* _WHAT TO DO_: Report each line of the listing that carries the word "Expand".

* _AVAILABLE DATA_:
§ §
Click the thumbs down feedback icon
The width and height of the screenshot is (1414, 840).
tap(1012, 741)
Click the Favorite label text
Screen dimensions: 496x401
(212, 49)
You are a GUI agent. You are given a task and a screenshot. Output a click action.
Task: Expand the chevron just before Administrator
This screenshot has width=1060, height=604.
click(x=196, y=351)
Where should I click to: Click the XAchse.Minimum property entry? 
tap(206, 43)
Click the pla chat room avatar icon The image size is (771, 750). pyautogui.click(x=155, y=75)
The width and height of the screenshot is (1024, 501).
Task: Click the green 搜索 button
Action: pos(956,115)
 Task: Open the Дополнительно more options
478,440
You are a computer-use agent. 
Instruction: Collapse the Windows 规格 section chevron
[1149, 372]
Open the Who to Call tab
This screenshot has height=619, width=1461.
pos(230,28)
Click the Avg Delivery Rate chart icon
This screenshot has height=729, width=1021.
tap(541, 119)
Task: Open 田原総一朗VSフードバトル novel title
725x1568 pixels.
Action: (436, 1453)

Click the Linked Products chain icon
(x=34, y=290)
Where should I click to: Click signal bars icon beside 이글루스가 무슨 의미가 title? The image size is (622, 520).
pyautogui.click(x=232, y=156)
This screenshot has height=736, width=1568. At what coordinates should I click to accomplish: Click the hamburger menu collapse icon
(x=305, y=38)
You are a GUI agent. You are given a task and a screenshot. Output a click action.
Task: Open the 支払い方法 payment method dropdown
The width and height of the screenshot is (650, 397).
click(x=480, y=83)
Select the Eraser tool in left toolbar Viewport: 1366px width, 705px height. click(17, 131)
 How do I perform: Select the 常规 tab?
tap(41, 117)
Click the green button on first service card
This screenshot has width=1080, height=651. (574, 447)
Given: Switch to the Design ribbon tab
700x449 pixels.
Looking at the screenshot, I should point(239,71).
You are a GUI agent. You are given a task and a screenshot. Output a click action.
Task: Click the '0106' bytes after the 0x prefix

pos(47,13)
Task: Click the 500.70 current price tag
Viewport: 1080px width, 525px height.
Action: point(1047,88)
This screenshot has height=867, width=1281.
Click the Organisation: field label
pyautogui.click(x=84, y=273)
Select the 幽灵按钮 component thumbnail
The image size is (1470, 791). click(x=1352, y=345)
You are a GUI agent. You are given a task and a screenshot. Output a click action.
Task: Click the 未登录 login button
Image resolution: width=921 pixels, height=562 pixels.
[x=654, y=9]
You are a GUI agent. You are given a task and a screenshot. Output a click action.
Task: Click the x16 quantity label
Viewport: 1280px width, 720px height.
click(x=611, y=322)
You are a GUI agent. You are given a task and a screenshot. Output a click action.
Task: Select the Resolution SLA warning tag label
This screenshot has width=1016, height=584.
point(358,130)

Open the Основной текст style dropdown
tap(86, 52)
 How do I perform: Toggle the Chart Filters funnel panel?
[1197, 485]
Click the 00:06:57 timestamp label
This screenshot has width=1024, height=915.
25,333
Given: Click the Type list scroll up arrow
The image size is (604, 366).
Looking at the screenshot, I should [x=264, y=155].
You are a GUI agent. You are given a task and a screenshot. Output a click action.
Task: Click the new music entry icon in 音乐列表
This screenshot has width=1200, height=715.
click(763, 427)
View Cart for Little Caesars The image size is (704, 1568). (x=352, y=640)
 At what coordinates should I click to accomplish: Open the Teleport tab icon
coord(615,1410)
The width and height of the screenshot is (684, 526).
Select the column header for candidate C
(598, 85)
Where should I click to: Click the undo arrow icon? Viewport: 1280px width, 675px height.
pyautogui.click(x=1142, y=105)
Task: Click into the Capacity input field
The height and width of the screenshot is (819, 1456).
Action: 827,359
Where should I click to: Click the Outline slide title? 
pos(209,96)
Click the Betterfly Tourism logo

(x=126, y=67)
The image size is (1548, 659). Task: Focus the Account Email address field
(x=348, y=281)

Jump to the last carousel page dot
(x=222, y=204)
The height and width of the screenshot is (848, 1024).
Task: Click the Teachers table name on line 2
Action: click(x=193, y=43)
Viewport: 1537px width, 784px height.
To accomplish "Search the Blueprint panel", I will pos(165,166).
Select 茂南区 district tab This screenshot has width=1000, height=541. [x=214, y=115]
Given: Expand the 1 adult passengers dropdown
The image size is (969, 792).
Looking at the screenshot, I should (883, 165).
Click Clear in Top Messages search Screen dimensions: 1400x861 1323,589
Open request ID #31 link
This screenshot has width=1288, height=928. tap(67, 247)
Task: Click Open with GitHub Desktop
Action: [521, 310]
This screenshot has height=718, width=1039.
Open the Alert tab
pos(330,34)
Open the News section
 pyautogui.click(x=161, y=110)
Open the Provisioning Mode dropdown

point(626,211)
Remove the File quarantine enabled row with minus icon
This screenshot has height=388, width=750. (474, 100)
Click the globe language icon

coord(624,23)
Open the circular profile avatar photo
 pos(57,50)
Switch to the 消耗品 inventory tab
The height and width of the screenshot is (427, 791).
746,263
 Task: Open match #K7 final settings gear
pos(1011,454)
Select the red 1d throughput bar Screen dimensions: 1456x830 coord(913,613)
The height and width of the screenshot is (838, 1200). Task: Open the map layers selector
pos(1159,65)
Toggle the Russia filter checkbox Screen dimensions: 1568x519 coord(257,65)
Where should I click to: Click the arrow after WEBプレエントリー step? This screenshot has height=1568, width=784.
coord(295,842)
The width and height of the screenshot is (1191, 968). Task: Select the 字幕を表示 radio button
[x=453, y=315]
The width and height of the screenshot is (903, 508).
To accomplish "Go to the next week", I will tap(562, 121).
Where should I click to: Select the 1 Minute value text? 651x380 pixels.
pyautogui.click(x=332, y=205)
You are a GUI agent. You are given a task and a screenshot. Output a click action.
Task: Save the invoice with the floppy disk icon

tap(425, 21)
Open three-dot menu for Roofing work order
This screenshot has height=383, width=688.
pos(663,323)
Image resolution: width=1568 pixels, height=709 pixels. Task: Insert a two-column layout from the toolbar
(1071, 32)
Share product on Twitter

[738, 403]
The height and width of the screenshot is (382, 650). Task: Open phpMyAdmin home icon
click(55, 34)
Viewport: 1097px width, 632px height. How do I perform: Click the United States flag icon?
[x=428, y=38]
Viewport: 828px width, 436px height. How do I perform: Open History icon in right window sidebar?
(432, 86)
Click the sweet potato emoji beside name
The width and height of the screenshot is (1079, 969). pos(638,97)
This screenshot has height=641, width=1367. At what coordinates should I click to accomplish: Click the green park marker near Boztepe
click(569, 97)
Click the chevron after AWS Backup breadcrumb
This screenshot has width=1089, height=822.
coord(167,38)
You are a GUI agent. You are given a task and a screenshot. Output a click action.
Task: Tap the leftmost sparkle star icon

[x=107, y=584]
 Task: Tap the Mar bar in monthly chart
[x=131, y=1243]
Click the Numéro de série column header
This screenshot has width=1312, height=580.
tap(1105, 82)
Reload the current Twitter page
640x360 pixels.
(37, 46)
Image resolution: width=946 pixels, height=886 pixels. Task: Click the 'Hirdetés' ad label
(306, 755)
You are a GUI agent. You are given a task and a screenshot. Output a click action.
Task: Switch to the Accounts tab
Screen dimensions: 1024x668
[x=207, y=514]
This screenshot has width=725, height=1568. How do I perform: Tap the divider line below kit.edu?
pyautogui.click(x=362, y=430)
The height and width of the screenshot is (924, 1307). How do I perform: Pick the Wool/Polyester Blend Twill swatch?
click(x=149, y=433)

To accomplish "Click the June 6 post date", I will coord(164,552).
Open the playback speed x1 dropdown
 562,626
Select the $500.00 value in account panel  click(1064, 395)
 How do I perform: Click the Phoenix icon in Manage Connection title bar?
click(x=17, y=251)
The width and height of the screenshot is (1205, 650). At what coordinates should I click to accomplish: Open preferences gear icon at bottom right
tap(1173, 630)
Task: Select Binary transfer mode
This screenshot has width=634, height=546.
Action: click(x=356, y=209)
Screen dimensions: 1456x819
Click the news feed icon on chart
§ §
* _REPLY_:
Task: Expand the chevron just before Administrator
Given: Expand the 1 adult passengers dropdown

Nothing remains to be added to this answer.